ECLI:NL:RBOBR:2016:6245
Rechtbank Oost-Brabant
- Eerste aanleg - meervoudig
- Rechtspraak.nl
Disciplinaire maatregel van onvoorwaardelijk strafontslag wegens zeer ernstig plichtsverzuim van een medewerker van de Dienst Justitiële Inrichtingen
In deze zaak heeft de Rechtbank Oost-Brabant op 11 november 2016 uitspraak gedaan in een geschil tussen eiser, een medewerker van de Dienst Justitiële Inrichtingen, en de minister van Veiligheid en Justitie. Eiser was sinds 1 oktober 1994 werkzaam als senior penitentiair inrichtingswerker en kreeg onvoorwaardelijk strafontslag opgelegd wegens zeer ernstig plichtsverzuim.
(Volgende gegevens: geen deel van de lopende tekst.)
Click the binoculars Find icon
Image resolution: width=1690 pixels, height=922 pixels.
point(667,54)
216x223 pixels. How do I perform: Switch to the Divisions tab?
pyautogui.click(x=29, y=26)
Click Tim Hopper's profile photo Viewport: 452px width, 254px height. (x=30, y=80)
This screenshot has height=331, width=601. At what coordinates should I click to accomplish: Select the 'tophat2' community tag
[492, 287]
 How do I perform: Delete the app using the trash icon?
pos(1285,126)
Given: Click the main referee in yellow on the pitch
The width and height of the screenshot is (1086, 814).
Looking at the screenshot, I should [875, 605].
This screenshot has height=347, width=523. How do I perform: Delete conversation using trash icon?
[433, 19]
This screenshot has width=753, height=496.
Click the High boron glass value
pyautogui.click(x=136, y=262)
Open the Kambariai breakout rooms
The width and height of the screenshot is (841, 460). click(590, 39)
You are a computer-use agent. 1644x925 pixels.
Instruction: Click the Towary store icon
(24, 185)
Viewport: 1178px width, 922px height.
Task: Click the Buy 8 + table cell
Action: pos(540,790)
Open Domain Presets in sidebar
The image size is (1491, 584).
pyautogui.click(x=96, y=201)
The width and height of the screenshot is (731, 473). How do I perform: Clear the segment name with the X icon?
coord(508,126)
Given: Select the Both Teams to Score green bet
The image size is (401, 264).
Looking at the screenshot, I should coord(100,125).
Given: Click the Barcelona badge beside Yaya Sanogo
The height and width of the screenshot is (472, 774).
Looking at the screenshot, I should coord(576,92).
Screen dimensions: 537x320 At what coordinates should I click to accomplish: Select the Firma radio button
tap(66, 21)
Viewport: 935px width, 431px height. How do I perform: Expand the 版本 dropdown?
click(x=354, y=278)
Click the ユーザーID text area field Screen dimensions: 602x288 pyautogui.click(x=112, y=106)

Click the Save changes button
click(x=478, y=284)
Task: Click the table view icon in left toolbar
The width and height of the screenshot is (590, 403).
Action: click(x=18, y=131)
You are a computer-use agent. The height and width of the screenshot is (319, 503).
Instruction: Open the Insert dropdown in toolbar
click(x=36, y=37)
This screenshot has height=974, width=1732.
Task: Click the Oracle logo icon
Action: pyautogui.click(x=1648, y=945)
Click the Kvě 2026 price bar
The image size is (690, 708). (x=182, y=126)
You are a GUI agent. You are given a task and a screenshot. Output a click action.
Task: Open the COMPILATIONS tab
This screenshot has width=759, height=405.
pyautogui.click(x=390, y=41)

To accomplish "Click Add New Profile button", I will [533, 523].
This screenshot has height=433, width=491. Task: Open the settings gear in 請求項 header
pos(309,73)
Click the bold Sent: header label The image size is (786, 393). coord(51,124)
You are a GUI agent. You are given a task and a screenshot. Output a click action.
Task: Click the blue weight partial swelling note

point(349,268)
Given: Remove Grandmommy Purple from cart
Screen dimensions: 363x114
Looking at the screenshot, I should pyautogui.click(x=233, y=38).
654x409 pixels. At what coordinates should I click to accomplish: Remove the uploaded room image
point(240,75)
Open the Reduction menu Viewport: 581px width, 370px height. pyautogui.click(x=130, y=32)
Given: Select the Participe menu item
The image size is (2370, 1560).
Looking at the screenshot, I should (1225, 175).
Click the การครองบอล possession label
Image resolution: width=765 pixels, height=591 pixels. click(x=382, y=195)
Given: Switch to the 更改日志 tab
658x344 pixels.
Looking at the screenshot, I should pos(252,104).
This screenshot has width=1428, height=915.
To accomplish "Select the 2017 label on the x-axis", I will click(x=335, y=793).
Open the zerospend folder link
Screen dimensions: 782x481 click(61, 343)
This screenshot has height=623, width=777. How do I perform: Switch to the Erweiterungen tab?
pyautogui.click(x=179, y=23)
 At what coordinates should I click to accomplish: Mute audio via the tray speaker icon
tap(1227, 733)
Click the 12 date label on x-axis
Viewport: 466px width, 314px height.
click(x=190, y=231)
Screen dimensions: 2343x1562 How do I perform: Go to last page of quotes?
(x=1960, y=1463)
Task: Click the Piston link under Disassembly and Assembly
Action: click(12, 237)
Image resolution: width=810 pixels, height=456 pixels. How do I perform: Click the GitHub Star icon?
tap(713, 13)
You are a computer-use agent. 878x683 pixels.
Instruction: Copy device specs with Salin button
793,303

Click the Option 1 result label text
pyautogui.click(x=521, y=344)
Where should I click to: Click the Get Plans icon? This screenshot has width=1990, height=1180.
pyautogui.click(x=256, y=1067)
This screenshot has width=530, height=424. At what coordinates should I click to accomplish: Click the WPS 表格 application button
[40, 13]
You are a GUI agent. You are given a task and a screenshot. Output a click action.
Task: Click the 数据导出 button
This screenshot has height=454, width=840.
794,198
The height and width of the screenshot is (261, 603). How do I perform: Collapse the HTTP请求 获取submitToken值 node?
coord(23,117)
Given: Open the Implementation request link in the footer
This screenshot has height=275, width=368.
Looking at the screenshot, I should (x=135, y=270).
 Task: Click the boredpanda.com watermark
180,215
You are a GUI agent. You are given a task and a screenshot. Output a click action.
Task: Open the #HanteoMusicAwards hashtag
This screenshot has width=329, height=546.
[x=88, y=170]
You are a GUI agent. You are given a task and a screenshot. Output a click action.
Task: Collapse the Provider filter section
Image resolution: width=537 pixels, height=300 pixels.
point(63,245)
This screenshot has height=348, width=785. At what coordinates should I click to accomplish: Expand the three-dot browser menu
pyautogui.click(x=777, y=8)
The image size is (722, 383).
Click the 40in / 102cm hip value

Dit plichtsverzuim bestond uit het aangaan van een niet-professionele relatie met een gedetineerde en het onderhouden van contact met haar moeder, zonder deze contacten te melden aan zijn werkgever. De rechtbank oordeelde dat het niet melden van deze contacten op zichzelf al zeer ernstig plichtsverzuim was en dat het opgelegde ontslag niet onevenredig was aan de ernst van de gedragingen. Eiser had erkend dat hij zich schuldig had gemaakt aan plichtsverzuim, maar betwistte de evenredigheid van de straf. De rechtbank concludeerde dat de gedragingen van eiser, die in strijd waren met de Gedragscode van de Dienst Justitiële Inrichtingen, de veiligheid en het aanzien van de inrichting ernstig in gevaar brachten. Het beroep op het gelijkheidsbeginsel werd afgewezen, omdat er geen sprake was van gelijke gevallen. De rechtbank verklaarde het beroep ongegrond en wees het verzoek om schadevergoeding af.